Registration for the 4th annual NAMA Fly-In has surpassed 115 attendees. Be a part of the movement and make your voice count! Attend the NAMA Fly-In, July 24 - 25 in Washington DC, and advocate on issues important to the industry. Participants will be directly educating their Members of Congress on the industry and its economic impact as well as seeking their support for legislation that not only protects the industry, but helps it succeed. This event is going to provide a unique opportunity to formally announce the latest economic impact data on the industry by Congressional District and State.

To register click here.



The Arizona State Council (AAMC) held their Convenience Services Day at the State Capitol on Wednesday, March 28. The group prepared bags to be delivered to all of the legislators and included data on the industries impact in the state of Arizona. The group was addressed by Representative Heather Carter, Chair of the House Health Committee. She discussed the bill recently signed by the Governor of Arizona which requires any local food taxes to be imposed on ALL foods and at the same rate instead of singling out one product for excessive taxation.

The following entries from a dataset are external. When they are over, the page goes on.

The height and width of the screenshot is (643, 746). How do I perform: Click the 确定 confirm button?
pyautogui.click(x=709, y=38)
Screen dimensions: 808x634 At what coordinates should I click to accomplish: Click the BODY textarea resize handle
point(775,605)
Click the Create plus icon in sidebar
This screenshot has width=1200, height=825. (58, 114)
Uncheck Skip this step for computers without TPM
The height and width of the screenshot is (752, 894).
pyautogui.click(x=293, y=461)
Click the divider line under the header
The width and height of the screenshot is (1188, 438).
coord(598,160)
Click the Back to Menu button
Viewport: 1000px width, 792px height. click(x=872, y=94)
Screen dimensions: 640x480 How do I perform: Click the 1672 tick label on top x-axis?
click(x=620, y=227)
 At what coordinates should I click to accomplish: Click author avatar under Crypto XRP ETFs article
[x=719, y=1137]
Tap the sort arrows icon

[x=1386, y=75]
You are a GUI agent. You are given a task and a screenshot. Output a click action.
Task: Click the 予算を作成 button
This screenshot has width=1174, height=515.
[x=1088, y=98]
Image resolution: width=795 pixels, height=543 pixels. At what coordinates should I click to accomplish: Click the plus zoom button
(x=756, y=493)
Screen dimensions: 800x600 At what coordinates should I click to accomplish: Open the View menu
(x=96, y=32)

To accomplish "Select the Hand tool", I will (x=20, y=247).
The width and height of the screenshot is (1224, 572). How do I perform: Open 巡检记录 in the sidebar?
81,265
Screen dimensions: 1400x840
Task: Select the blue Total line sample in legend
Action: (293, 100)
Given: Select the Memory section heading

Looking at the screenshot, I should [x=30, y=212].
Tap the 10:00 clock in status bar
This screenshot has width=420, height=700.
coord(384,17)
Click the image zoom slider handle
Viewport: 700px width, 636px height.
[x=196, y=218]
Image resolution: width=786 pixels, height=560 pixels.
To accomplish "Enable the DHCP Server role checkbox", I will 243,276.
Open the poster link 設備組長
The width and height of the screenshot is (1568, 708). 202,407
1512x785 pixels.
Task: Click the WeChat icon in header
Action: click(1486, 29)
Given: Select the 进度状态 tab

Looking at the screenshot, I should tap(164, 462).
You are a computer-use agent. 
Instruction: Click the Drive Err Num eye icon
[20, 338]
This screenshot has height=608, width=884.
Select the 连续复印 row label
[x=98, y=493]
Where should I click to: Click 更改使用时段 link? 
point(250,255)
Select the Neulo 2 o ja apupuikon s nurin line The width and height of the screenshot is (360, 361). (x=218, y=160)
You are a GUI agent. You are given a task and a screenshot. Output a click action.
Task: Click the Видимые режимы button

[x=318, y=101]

AAMC set up vending machines in both houses and provided snacks to representatives and their staff. Members of the group meet individually with their representatives and AAMC was recognized on the floor of both the House and the Senate.


The California State Council (CAVC) and NAMA have been working with CARB (California Air Resources Board) for several months on their on proposed restrictions on refrigerants used in vending machines in the state. NAMA and CAVC filed comments in March encouraging a delay for vending machines highlighting the steps that are being taken to reach a solution to the challenges with a refrigerant transition. The bill that would require tethered caps on all beverage containers was reintroduced and CAVC will continue to lobby against this measure.


The Connecticut state council submitted comments to the state legislature to request the continuation of the ban on rest-stop commercialization per the Randolph-Sheppard Act. The comments were in response to a recently introduced resolution that would allow for rest stops to be commercialized with expanded businesses which could negatively impact the vending operations at rest stop locations.

District of Columbia

On March 5, 2018, the DC Council held a hearing on the “Healthy Parks Amendment Act of 2018.” This legislation will update the nutritional standards for food and beverages provided, offered, or sold at parks and recreational facilities under the District’s jurisdiction. The MD/DC state council is working with coalition partners in the beverage industry to monitor the potential impacts of the bill.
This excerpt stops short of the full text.